Task prompt:
Below are the records; copy every line in them that holds the string "dimensions".

Records contained in a dataset:
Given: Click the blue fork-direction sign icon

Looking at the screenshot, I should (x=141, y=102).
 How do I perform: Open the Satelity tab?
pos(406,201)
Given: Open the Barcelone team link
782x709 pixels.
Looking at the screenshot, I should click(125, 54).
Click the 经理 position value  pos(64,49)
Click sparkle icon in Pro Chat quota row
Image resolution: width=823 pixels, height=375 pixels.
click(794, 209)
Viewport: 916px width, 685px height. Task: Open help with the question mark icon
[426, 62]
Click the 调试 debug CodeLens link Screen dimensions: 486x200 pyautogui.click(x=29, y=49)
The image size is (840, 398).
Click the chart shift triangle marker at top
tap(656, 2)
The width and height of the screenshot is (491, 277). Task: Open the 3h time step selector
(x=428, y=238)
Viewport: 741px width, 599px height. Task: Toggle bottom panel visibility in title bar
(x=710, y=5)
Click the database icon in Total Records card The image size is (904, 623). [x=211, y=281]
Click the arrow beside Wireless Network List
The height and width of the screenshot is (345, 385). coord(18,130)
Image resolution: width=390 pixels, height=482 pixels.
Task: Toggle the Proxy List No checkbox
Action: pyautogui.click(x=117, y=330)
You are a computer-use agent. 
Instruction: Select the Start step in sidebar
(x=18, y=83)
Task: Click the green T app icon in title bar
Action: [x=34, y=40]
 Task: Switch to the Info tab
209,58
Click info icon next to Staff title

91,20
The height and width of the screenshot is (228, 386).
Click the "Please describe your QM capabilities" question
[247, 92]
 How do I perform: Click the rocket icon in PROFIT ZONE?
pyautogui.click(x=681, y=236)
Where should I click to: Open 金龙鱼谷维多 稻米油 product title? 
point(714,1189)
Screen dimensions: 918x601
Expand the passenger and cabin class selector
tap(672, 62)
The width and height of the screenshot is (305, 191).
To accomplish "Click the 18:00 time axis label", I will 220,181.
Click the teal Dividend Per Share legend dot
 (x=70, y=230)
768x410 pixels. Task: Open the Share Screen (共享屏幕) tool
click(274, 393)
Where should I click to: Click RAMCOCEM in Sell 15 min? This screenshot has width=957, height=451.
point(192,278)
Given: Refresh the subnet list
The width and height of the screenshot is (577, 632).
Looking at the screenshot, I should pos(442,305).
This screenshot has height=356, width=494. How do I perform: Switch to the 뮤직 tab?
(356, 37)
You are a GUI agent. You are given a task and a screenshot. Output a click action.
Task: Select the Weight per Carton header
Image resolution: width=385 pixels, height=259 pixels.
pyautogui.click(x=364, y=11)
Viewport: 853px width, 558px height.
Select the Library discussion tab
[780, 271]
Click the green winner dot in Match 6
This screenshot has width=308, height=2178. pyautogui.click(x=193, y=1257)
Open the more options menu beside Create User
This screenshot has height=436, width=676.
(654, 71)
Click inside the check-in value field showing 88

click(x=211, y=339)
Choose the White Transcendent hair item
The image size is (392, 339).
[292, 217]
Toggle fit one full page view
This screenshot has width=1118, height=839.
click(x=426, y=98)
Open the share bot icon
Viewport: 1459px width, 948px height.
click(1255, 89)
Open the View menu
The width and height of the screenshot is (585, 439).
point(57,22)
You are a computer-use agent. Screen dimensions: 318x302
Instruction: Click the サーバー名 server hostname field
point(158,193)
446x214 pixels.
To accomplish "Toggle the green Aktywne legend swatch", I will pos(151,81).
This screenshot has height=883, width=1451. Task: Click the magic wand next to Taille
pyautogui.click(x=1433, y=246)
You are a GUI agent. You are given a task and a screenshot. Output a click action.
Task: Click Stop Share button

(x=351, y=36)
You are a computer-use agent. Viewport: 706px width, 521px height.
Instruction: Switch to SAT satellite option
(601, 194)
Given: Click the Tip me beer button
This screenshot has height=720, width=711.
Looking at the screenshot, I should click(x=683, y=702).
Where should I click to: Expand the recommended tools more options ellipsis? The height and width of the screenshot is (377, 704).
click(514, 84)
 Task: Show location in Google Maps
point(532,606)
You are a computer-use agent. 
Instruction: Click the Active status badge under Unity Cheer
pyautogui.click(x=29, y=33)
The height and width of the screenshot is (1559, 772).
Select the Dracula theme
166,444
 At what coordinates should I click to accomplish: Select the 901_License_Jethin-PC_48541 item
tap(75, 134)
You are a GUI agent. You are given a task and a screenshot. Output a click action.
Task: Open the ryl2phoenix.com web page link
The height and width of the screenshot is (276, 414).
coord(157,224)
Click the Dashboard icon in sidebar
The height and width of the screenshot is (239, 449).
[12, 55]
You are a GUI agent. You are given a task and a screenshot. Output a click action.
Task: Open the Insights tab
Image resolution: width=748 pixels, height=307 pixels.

Problem solution:
Click the 调试 debug CodeLens link Screen dimensions: 486x200 pyautogui.click(x=29, y=49)
Screen dimensions: 918x601
You are a computer-use agent. Screen dimensions: 318x302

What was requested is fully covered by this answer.